Hey, even Swift’s author says that this behavior is “cute…and has some advantages” — but more importantly it has a few disadvantages that eventually gave it the axe.

The first knock? A call to addUser(tuple) really just looks like an overloaded version of addUser(name:String, age:Int, sex:UserSex). This is true for both the compiler and a maintainer, which means that it could potentially cause confusion.

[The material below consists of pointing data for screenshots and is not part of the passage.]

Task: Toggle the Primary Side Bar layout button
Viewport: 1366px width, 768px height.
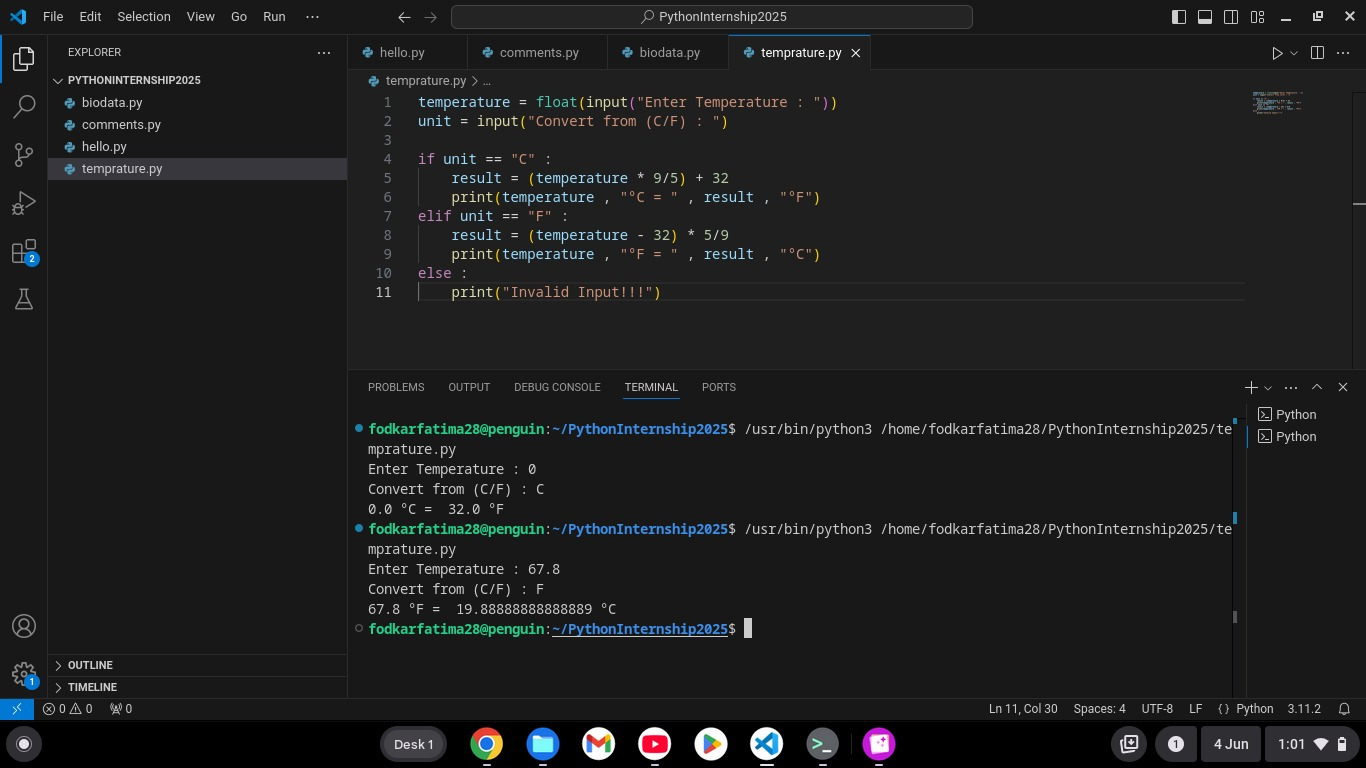Action: [1179, 17]
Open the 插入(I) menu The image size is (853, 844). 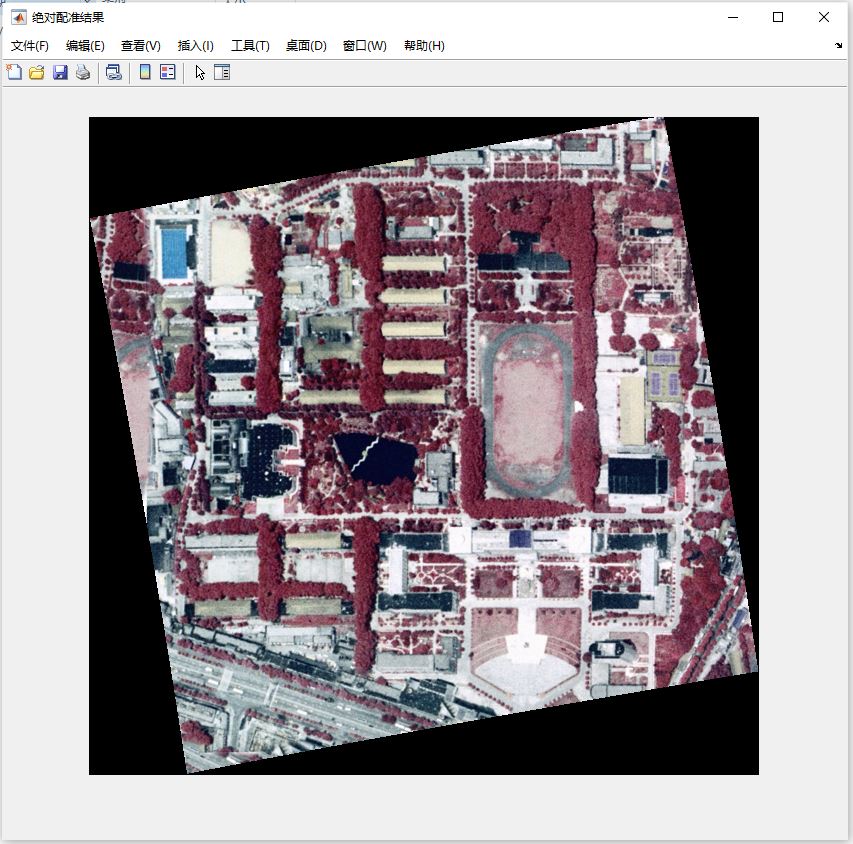click(196, 46)
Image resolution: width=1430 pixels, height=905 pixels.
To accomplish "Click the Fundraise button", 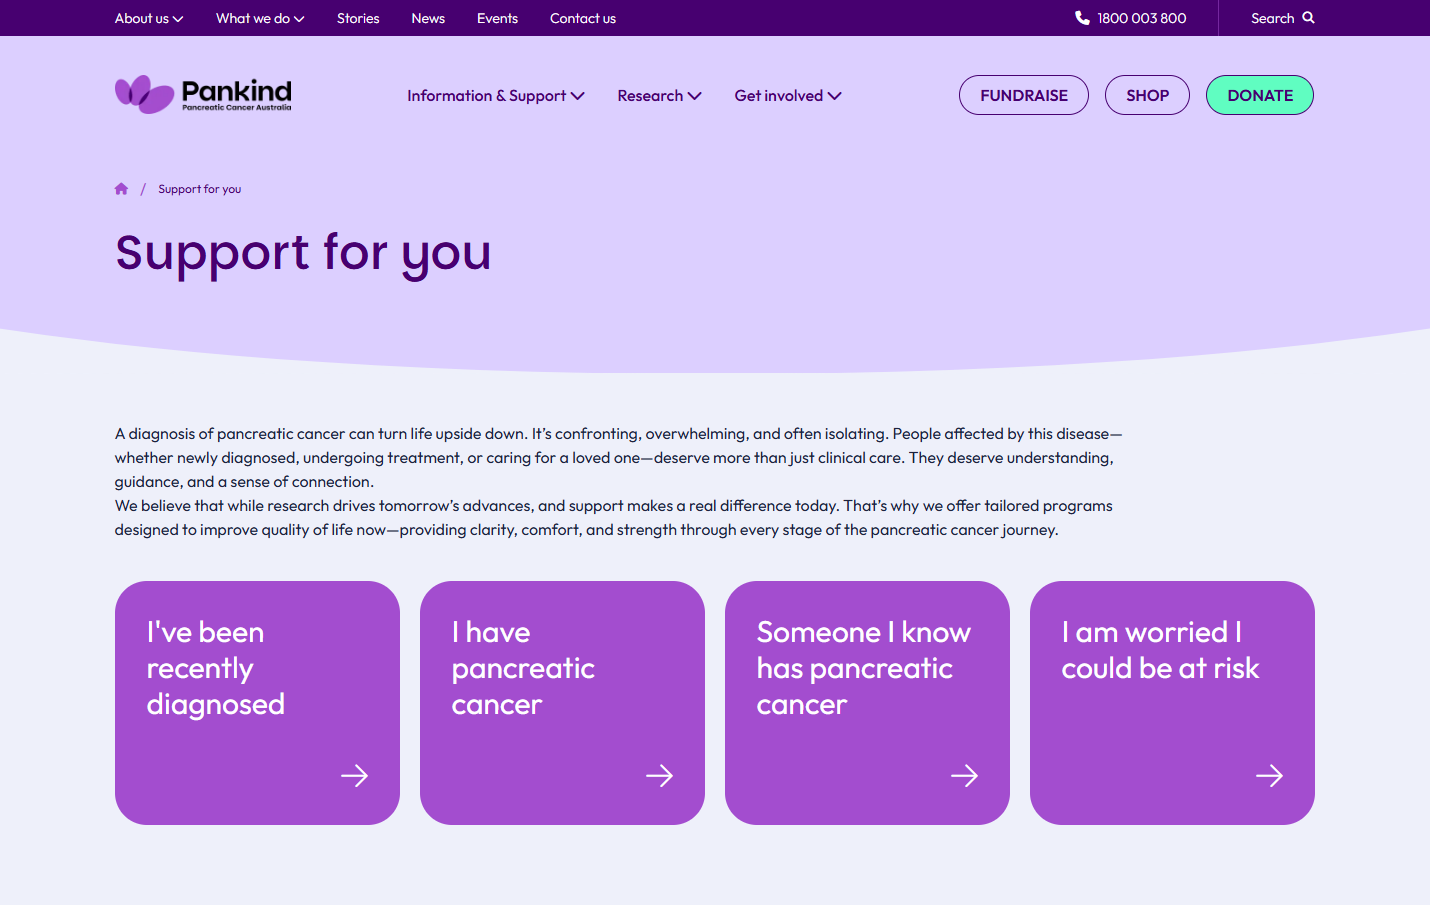I will click(1024, 96).
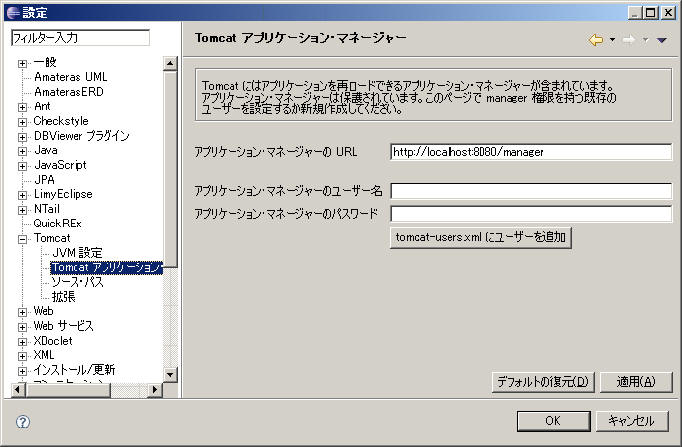This screenshot has width=682, height=447.
Task: Expand the Web サービス tree node
Action: coord(23,326)
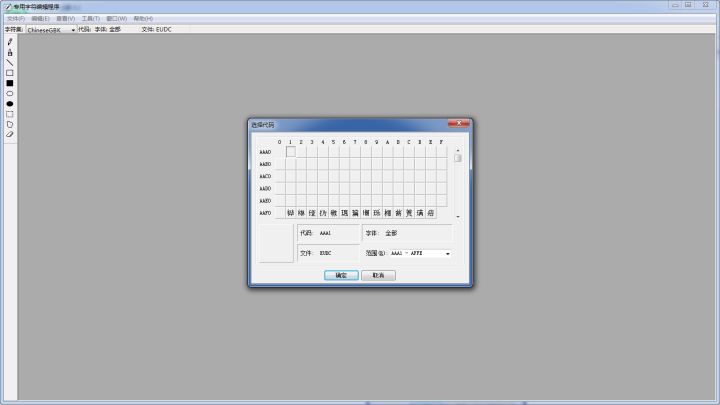The width and height of the screenshot is (720, 405).
Task: Choose the Hollow Rectangle tool
Action: pyautogui.click(x=10, y=73)
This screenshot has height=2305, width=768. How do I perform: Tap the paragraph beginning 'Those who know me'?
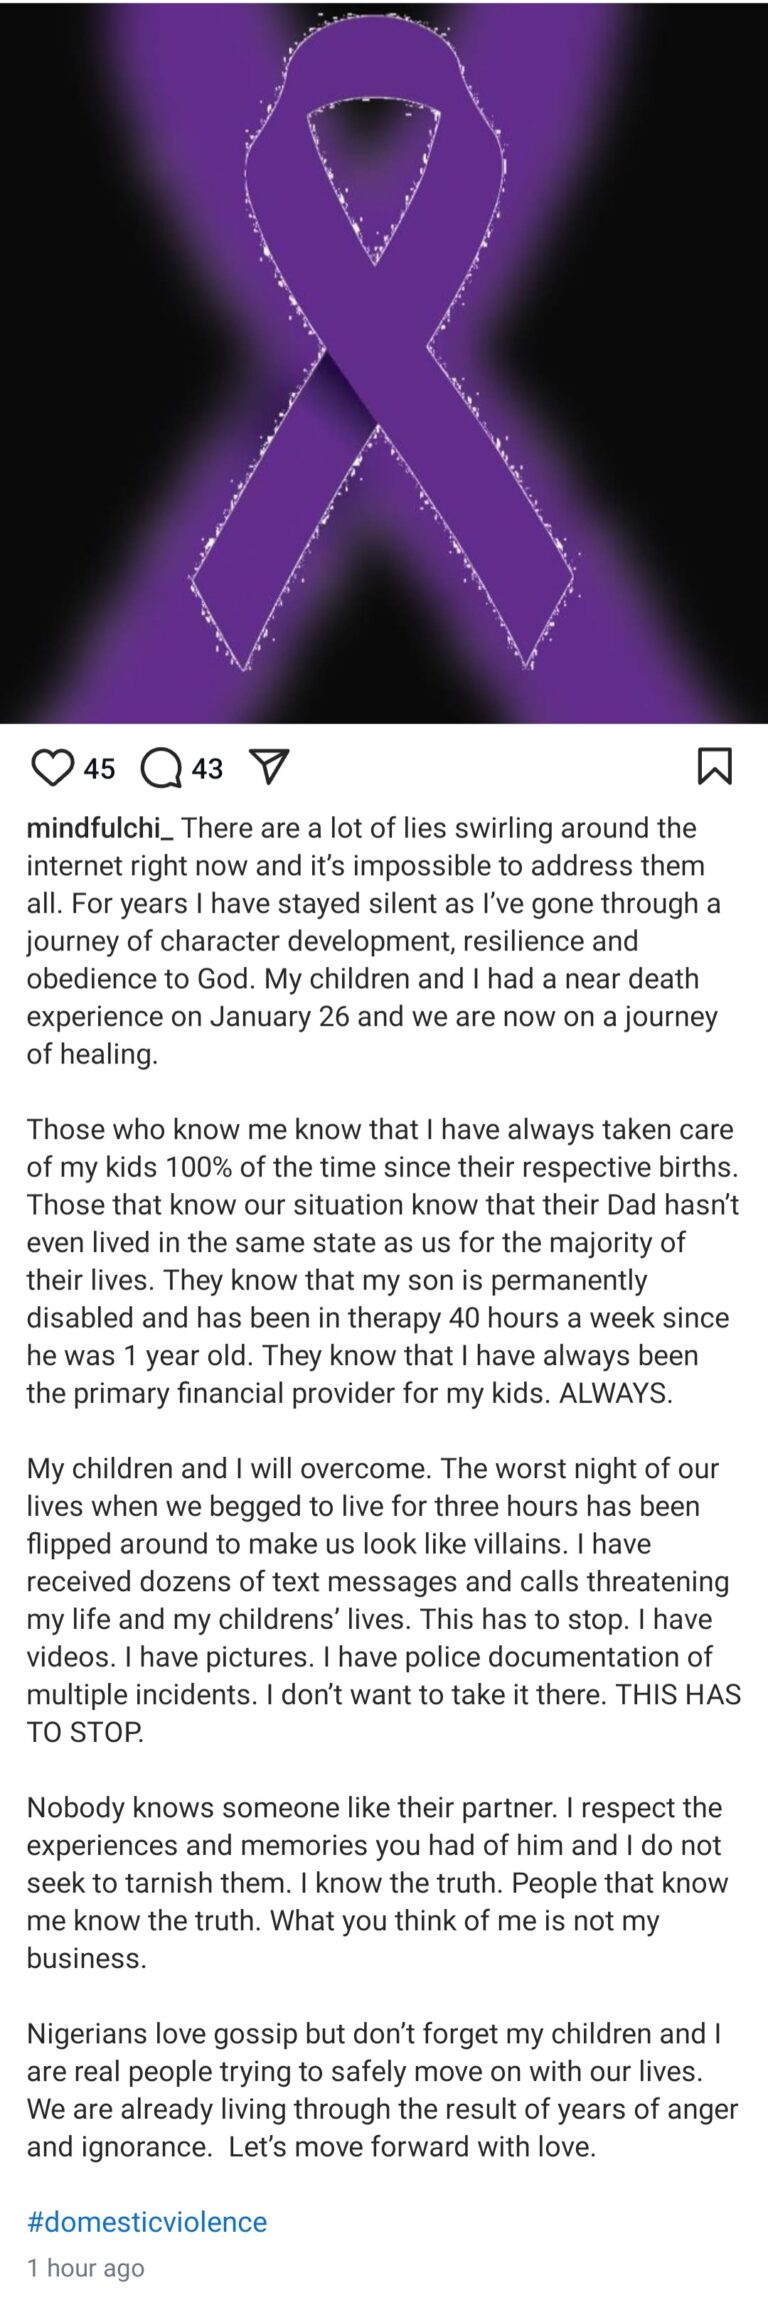[x=380, y=1260]
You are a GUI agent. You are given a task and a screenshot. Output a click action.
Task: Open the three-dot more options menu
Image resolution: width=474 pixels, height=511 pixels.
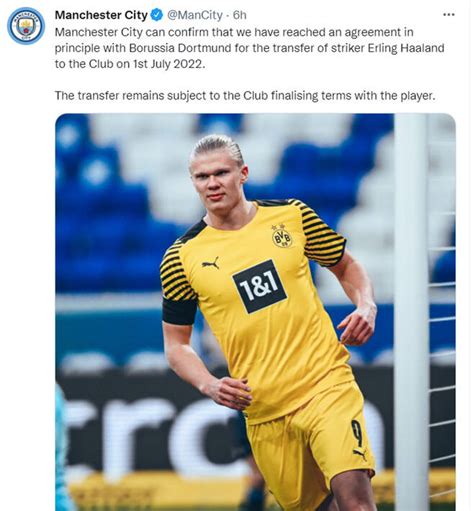click(x=449, y=15)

More importantly, the current implementation isn’t 100% reliable when it comes to deconstructing the tuple’s arguments. In fact, it has quite a few bugs so each invocation using this method might as well be a game of Swift Russian Roulette.

Bonus Points: Goodbye Bit

And this one just for laughs, the Bit type is out of here! See ya never!

And why?

The bit “was only used as the index for CollectionOfOne. We recommend using Int instead.” Poor little fella, it was hanging on by a thread — a thread which was implicitly and quite literally only used in place (and an edge case, at that).

Wrapping Up

Swift 3 is quite the achievement. I don’t think just a few short years ago we would be standing in the trenches with Apple, plugging away at a release together. Let alone, on an entirely brand new language.

It’s quite exciting, and once you get that Swift 2 codebase to play nice and juice up to 3, I think Swift will be that much more enjoyable to write in. For the entire collection of goodies that Swift 3 will bring, be sure to run over to Github for some light reading.